*TASK PROMPT:* Please return each record exactly as it stands.

*DATA EXCERPTS:*

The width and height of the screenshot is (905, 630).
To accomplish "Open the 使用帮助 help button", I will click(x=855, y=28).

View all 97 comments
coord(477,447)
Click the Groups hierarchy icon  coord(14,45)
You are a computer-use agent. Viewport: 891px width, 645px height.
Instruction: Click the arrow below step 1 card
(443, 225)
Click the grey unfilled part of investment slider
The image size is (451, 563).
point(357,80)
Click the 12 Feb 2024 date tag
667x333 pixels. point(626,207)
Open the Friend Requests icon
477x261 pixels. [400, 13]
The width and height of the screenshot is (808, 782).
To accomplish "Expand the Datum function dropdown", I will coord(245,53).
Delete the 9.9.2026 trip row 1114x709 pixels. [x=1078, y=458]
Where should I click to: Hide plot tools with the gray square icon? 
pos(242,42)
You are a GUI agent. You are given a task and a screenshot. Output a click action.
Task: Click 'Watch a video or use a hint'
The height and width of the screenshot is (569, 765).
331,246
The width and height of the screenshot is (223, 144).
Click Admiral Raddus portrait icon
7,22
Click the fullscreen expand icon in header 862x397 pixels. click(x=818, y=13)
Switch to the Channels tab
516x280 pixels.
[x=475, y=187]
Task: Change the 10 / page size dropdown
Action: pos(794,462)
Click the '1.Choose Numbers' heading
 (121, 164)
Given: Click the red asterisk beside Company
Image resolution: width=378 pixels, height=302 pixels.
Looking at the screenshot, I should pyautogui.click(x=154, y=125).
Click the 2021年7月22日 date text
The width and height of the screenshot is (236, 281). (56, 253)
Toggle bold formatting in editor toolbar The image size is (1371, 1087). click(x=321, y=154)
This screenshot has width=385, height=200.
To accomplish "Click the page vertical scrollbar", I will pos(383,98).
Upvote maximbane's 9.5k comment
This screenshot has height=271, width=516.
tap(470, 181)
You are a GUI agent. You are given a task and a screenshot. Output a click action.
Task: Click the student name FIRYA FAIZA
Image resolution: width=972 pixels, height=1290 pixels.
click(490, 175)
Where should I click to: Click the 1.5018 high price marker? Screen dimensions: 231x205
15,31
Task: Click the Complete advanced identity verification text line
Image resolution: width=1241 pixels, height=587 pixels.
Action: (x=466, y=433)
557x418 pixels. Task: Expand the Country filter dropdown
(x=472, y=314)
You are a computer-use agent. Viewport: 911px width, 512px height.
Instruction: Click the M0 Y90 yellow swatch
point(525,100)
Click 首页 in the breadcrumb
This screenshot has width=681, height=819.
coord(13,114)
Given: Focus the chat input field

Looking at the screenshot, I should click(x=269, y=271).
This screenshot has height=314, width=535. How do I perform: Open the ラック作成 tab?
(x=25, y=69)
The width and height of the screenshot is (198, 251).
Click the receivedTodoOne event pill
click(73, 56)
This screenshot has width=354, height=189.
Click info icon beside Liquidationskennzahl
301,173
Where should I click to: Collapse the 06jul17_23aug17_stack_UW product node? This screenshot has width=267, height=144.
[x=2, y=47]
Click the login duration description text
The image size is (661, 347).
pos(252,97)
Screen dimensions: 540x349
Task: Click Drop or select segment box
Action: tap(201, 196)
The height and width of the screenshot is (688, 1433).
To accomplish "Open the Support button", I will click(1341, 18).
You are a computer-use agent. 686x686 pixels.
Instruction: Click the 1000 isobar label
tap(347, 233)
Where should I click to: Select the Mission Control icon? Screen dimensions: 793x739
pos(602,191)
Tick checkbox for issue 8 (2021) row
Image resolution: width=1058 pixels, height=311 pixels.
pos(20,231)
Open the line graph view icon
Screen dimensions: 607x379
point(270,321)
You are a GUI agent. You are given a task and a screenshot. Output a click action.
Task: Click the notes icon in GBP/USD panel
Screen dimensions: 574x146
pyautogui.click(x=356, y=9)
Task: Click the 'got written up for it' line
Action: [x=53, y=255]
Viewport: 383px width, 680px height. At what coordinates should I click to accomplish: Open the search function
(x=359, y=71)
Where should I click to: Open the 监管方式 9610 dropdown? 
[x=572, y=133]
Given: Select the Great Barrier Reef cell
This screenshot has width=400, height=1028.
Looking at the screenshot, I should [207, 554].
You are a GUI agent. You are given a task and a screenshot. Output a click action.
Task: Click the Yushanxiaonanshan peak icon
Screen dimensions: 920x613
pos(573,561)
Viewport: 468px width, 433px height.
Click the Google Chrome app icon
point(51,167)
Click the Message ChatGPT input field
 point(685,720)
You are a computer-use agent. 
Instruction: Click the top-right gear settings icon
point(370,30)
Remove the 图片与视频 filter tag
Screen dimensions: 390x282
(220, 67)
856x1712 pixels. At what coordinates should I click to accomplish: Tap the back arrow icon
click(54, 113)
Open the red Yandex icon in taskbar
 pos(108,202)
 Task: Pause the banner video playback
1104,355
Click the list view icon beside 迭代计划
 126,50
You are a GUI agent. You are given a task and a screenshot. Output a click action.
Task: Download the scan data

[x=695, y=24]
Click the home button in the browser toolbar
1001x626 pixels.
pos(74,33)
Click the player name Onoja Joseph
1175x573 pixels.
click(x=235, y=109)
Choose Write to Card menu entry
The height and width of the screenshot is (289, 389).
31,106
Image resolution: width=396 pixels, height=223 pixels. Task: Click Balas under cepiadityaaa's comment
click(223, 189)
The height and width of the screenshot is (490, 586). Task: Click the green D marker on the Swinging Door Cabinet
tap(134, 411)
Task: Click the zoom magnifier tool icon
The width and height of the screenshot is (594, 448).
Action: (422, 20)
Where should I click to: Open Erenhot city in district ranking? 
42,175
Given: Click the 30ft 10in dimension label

*SOLUTION BELOW:*
The width and height of the screenshot is (905, 630).
To accomplish "Open the 使用帮助 help button", I will click(x=855, y=28).

View all 97 comments
coord(477,447)
Click the Groups hierarchy icon  coord(14,45)
You are a computer-use agent. Viewport: 891px width, 645px height.
Instruction: Click the arrow below step 1 card
(443, 225)
Click the grey unfilled part of investment slider
The image size is (451, 563).
point(357,80)
Click the 12 Feb 2024 date tag
667x333 pixels. point(626,207)
Open the Friend Requests icon
477x261 pixels. [400, 13]
The width and height of the screenshot is (808, 782).
To accomplish "Expand the Datum function dropdown", I will coord(245,53).
Delete the 9.9.2026 trip row 1114x709 pixels. [x=1078, y=458]
Where should I click to: Hide plot tools with the gray square icon? 
pos(242,42)
You are a GUI agent. You are given a task and a screenshot. Output a click action.
Task: Click 'Watch a video or use a hint'
The height and width of the screenshot is (569, 765).
331,246
The width and height of the screenshot is (223, 144).
Click Admiral Raddus portrait icon
7,22
Click the fullscreen expand icon in header 862x397 pixels. click(x=818, y=13)
Switch to the Channels tab
516x280 pixels.
[x=475, y=187]
Task: Change the 10 / page size dropdown
Action: pos(794,462)
Click the '1.Choose Numbers' heading
 (121, 164)
Given: Click the red asterisk beside Company
Image resolution: width=378 pixels, height=302 pixels.
Looking at the screenshot, I should pyautogui.click(x=154, y=125).
Click the 2021年7月22日 date text
The width and height of the screenshot is (236, 281). (56, 253)
Toggle bold formatting in editor toolbar The image size is (1371, 1087). click(x=321, y=154)
This screenshot has width=385, height=200.
To accomplish "Click the page vertical scrollbar", I will pos(383,98).
Upvote maximbane's 9.5k comment
This screenshot has height=271, width=516.
tap(470, 181)
You are a GUI agent. You are given a task and a screenshot. Output a click action.
Task: Click the student name FIRYA FAIZA
Image resolution: width=972 pixels, height=1290 pixels.
click(490, 175)
Where should I click to: Click the 1.5018 high price marker? Screen dimensions: 231x205
15,31
Task: Click the Complete advanced identity verification text line
Image resolution: width=1241 pixels, height=587 pixels.
Action: (x=466, y=433)
557x418 pixels. Task: Expand the Country filter dropdown
(x=472, y=314)
You are a computer-use agent. Viewport: 911px width, 512px height.
Instruction: Click the M0 Y90 yellow swatch
point(525,100)
Click 首页 in the breadcrumb
This screenshot has width=681, height=819.
coord(13,114)
Given: Focus the chat input field

Looking at the screenshot, I should click(x=269, y=271).
This screenshot has height=314, width=535. How do I perform: Open the ラック作成 tab?
(x=25, y=69)
The width and height of the screenshot is (198, 251).
Click the receivedTodoOne event pill
click(73, 56)
This screenshot has width=354, height=189.
Click info icon beside Liquidationskennzahl
301,173
Where should I click to: Collapse the 06jul17_23aug17_stack_UW product node? This screenshot has width=267, height=144.
[x=2, y=47]
Click the login duration description text
The image size is (661, 347).
pos(252,97)
Screen dimensions: 540x349
Task: Click Drop or select segment box
Action: tap(201, 196)
The height and width of the screenshot is (688, 1433).
To accomplish "Open the Support button", I will click(1341, 18).
You are a computer-use agent. 686x686 pixels.
Instruction: Click the 1000 isobar label
tap(347, 233)
Where should I click to: Select the Mission Control icon? Screen dimensions: 793x739
pos(602,191)
Tick checkbox for issue 8 (2021) row
Image resolution: width=1058 pixels, height=311 pixels.
pos(20,231)
Open the line graph view icon
Screen dimensions: 607x379
point(270,321)
You are a GUI agent. You are given a task and a screenshot. Output a click action.
Task: Click the notes icon in GBP/USD panel
Screen dimensions: 574x146
pyautogui.click(x=356, y=9)
Task: Click the 'got written up for it' line
Action: [x=53, y=255]
Viewport: 383px width, 680px height. At what coordinates should I click to accomplish: Open the search function
(x=359, y=71)
Where should I click to: Open the 监管方式 9610 dropdown? 
[x=572, y=133]
Given: Select the Great Barrier Reef cell
This screenshot has width=400, height=1028.
Looking at the screenshot, I should [207, 554].
You are a GUI agent. You are given a task and a screenshot. Output a click action.
Task: Click the Yushanxiaonanshan peak icon
Screen dimensions: 920x613
pos(573,561)
Viewport: 468px width, 433px height.
Click the Google Chrome app icon
point(51,167)
Click the Message ChatGPT input field
 point(685,720)
You are a computer-use agent. 
Instruction: Click the top-right gear settings icon
point(370,30)
Remove the 图片与视频 filter tag
Screen dimensions: 390x282
(220, 67)
856x1712 pixels. At what coordinates should I click to accomplish: Tap the back arrow icon
click(54, 113)
Open the red Yandex icon in taskbar
 pos(108,202)
 Task: Pause the banner video playback
1104,355
Click the list view icon beside 迭代计划
 126,50
You are a GUI agent. You are given a task and a screenshot. Output a click action.
Task: Download the scan data

[x=695, y=24]
Click the home button in the browser toolbar
1001x626 pixels.
pos(74,33)
Click the player name Onoja Joseph
1175x573 pixels.
click(x=235, y=109)
Choose Write to Card menu entry
The height and width of the screenshot is (289, 389).
31,106
Image resolution: width=396 pixels, height=223 pixels. Task: Click Balas under cepiadityaaa's comment
click(223, 189)
The height and width of the screenshot is (490, 586). Task: Click the green D marker on the Swinging Door Cabinet
tap(134, 411)
Task: Click the zoom magnifier tool icon
The width and height of the screenshot is (594, 448).
Action: (422, 20)
Where should I click to: Open Erenhot city in district ranking? 
42,175
Given: Click the 30ft 10in dimension label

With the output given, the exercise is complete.